Assignment - Output every line below exactly.

Dataset -
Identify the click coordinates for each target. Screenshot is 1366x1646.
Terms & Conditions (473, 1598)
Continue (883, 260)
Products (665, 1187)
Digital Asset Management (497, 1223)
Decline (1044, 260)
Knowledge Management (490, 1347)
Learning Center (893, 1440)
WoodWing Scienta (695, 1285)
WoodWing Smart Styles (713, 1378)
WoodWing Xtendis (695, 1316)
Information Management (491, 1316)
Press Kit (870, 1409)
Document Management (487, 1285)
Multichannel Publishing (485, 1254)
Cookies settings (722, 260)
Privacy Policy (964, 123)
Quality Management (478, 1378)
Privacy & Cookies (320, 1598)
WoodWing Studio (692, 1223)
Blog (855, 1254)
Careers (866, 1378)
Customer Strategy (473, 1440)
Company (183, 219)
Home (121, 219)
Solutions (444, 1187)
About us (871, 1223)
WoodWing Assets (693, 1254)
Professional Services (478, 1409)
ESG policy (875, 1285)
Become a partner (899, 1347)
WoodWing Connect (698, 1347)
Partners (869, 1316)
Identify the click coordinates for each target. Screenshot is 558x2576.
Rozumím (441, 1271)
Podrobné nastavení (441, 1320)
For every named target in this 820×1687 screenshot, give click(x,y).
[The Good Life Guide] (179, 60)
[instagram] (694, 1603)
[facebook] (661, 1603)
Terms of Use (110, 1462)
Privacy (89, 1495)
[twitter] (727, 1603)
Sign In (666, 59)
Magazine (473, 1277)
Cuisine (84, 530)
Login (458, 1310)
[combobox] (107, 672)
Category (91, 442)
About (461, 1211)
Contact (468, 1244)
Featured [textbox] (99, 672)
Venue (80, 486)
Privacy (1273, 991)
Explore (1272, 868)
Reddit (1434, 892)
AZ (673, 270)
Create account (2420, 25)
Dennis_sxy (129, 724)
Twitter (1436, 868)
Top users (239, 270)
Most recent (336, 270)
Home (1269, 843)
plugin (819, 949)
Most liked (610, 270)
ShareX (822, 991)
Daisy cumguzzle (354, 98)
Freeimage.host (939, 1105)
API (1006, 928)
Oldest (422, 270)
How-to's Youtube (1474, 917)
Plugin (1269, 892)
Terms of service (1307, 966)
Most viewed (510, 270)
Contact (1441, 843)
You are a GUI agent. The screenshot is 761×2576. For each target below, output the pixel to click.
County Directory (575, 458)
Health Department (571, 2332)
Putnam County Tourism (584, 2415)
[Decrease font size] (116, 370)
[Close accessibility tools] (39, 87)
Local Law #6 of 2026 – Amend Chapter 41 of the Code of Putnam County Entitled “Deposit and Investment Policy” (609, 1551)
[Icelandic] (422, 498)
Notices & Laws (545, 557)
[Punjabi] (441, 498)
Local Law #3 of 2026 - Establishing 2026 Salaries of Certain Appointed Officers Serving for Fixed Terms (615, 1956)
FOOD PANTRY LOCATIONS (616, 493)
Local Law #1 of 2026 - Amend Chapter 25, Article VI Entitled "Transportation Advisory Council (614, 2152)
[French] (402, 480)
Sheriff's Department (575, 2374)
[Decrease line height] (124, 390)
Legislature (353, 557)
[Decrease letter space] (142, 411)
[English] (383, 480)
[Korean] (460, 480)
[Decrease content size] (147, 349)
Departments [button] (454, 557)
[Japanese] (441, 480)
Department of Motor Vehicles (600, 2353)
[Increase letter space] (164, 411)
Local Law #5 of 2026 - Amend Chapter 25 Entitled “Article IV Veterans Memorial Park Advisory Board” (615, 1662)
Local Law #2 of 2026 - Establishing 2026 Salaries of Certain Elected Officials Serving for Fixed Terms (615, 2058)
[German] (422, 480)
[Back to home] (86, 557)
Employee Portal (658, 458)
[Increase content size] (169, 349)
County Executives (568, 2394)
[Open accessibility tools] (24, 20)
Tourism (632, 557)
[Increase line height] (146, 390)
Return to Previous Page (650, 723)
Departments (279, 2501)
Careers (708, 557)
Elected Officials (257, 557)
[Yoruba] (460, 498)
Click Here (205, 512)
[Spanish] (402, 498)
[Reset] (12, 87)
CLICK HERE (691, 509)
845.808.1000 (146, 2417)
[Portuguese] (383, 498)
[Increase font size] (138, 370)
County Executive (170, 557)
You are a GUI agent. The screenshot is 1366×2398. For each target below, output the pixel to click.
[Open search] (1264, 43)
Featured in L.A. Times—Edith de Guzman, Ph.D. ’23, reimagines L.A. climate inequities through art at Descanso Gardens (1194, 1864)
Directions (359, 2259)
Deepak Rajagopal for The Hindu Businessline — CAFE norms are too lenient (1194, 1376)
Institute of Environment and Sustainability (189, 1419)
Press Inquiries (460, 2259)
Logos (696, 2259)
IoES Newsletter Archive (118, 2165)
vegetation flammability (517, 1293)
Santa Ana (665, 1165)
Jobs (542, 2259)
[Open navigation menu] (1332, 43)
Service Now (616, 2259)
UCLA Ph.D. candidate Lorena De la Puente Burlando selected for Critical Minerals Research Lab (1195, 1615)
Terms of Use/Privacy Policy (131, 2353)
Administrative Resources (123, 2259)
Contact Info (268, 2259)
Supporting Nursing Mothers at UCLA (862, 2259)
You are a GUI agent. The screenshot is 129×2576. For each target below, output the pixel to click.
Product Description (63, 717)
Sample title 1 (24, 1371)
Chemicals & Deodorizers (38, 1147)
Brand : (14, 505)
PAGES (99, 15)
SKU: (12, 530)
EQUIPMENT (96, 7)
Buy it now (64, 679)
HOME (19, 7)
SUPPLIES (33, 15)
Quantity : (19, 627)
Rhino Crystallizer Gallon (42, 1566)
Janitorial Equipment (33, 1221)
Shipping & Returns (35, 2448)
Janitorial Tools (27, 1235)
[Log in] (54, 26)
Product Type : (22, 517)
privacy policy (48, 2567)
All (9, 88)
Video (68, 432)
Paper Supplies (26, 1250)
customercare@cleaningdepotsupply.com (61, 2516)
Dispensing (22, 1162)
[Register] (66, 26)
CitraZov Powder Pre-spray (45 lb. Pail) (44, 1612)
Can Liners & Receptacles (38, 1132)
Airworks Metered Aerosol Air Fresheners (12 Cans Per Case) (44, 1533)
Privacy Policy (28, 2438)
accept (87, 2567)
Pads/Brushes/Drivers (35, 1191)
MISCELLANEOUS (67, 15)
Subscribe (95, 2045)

Expected answer -
Identify the click coordinates for each target. Screenshot is 1366x1646.
Terms & Conditions (473, 1598)
Continue (883, 260)
Products (665, 1187)
Digital Asset Management (497, 1223)
Decline (1044, 260)
Knowledge Management (490, 1347)
Learning Center (893, 1440)
WoodWing Scienta (695, 1285)
WoodWing Smart Styles (713, 1378)
WoodWing Xtendis (695, 1316)
Information Management (491, 1316)
Press Kit (870, 1409)
Document Management (487, 1285)
Multichannel Publishing (485, 1254)
Cookies settings (722, 260)
Privacy Policy (964, 123)
Quality Management (478, 1378)
Privacy & Cookies (320, 1598)
WoodWing Studio (692, 1223)
Blog (855, 1254)
Careers (866, 1378)
Customer Strategy (473, 1440)
Company (183, 219)
Home (121, 219)
Solutions (444, 1187)
About us (871, 1223)
WoodWing Assets (693, 1254)
Professional Services (478, 1409)
ESG policy (875, 1285)
Become a partner (899, 1347)
WoodWing Connect (698, 1347)
Partners (869, 1316)
Identify the click coordinates for each target. Screenshot is 558x2576.
Rozumím (441, 1271)
Podrobné nastavení (441, 1320)
For every named target in this 820×1687 screenshot, give click(x,y).
[The Good Life Guide] (179, 60)
[instagram] (694, 1603)
[facebook] (661, 1603)
Terms of Use (110, 1462)
Privacy (89, 1495)
[twitter] (727, 1603)
Sign In (666, 59)
Magazine (473, 1277)
Cuisine (84, 530)
Login (458, 1310)
[combobox] (107, 672)
Category (91, 442)
About (461, 1211)
Contact (468, 1244)
Featured [textbox] (99, 672)
Venue (80, 486)
Privacy (1273, 991)
Explore (1272, 868)
Reddit (1434, 892)
AZ (673, 270)
Create account (2420, 25)
Dennis_sxy (129, 724)
Twitter (1436, 868)
Top users (239, 270)
Most recent (336, 270)
Home (1269, 843)
plugin (819, 949)
Most liked (610, 270)
ShareX (822, 991)
Daisy cumguzzle (354, 98)
Freeimage.host (939, 1105)
API (1006, 928)
Oldest (422, 270)
How-to's Youtube (1474, 917)
Plugin (1269, 892)
Terms of service (1307, 966)
Most viewed (510, 270)
Contact (1441, 843)
You are a GUI agent. The screenshot is 761×2576. For each target below, output the pixel to click.
County Directory (575, 458)
Health Department (571, 2332)
Putnam County Tourism (584, 2415)
[Decrease font size] (116, 370)
[Close accessibility tools] (39, 87)
Local Law #6 of 2026 – Amend Chapter 41 of the Code of Putnam County Entitled “Deposit and Investment Policy” (609, 1551)
[Icelandic] (422, 498)
Notices & Laws (545, 557)
[Punjabi] (441, 498)
Local Law #3 of 2026 - Establishing 2026 Salaries of Certain Appointed Officers Serving for Fixed Terms (615, 1956)
FOOD PANTRY LOCATIONS (616, 493)
Local Law #1 of 2026 - Amend Chapter 25, Article VI Entitled "Transportation Advisory Council (614, 2152)
[French] (402, 480)
Sheriff's Department (575, 2374)
[Decrease line height] (124, 390)
Legislature (353, 557)
[Decrease letter space] (142, 411)
[English] (383, 480)
[Korean] (460, 480)
[Decrease content size] (147, 349)
Departments [button] (454, 557)
[Japanese] (441, 480)
Department of Motor Vehicles (600, 2353)
[Increase letter space] (164, 411)
Local Law #5 of 2026 - Amend Chapter 25 Entitled “Article IV Veterans Memorial Park Advisory Board” (615, 1662)
Local Law #2 of 2026 - Establishing 2026 Salaries of Certain Elected Officials Serving for Fixed Terms (615, 2058)
[German] (422, 480)
[Back to home] (86, 557)
Employee Portal (658, 458)
[Increase content size] (169, 349)
County Executives (568, 2394)
[Open accessibility tools] (24, 20)
Tourism (632, 557)
[Increase line height] (146, 390)
Return to Previous Page (650, 723)
Departments (279, 2501)
Careers (708, 557)
Elected Officials (257, 557)
[Yoruba] (460, 498)
Click Here (205, 512)
[Spanish] (402, 498)
[Reset] (12, 87)
CLICK HERE (691, 509)
845.808.1000 (146, 2417)
[Portuguese] (383, 498)
[Increase font size] (138, 370)
County Executive (170, 557)
You are a GUI agent. The screenshot is 1366×2398. For each target below, output the pixel to click.
[Open search] (1264, 43)
Featured in L.A. Times—Edith de Guzman, Ph.D. ’23, reimagines L.A. climate inequities through art at Descanso Gardens (1194, 1864)
Directions (359, 2259)
Deepak Rajagopal for The Hindu Businessline — CAFE norms are too lenient (1194, 1376)
Institute of Environment and Sustainability (189, 1419)
Press Inquiries (460, 2259)
Logos (696, 2259)
IoES Newsletter Archive (118, 2165)
vegetation flammability (517, 1293)
Santa Ana (665, 1165)
Jobs (542, 2259)
[Open navigation menu] (1332, 43)
Service Now (616, 2259)
UCLA Ph.D. candidate Lorena De la Puente Burlando selected for Critical Minerals Research Lab (1195, 1615)
Terms of Use/Privacy Policy (131, 2353)
Administrative Resources (123, 2259)
Contact Info (268, 2259)
Supporting Nursing Mothers at UCLA (862, 2259)
You are a GUI agent. The screenshot is 129×2576. For each target below, output the pixel to click.
Product Description (63, 717)
Sample title 1 (24, 1371)
Chemicals & Deodorizers (38, 1147)
Brand : (14, 505)
PAGES (99, 15)
SKU: (12, 530)
EQUIPMENT (96, 7)
Buy it now (64, 679)
HOME (19, 7)
SUPPLIES (33, 15)
Quantity : (19, 627)
Rhino Crystallizer Gallon (42, 1566)
Janitorial Equipment (33, 1221)
Shipping & Returns (35, 2448)
Janitorial Tools (27, 1235)
[Log in] (54, 26)
Product Type : (22, 517)
privacy policy (48, 2567)
All (9, 88)
Video (68, 432)
Paper Supplies (26, 1250)
customercare@cleaningdepotsupply.com (61, 2516)
Dispensing (22, 1162)
[Register] (66, 26)
CitraZov Powder Pre-spray (45 lb. Pail) (44, 1612)
Can Liners & Receptacles (38, 1132)
Airworks Metered Aerosol Air Fresheners (12 Cans Per Case) (44, 1533)
Privacy Policy (28, 2438)
accept (87, 2567)
Pads/Brushes/Drivers (35, 1191)
MISCELLANEOUS (67, 15)
Subscribe (95, 2045)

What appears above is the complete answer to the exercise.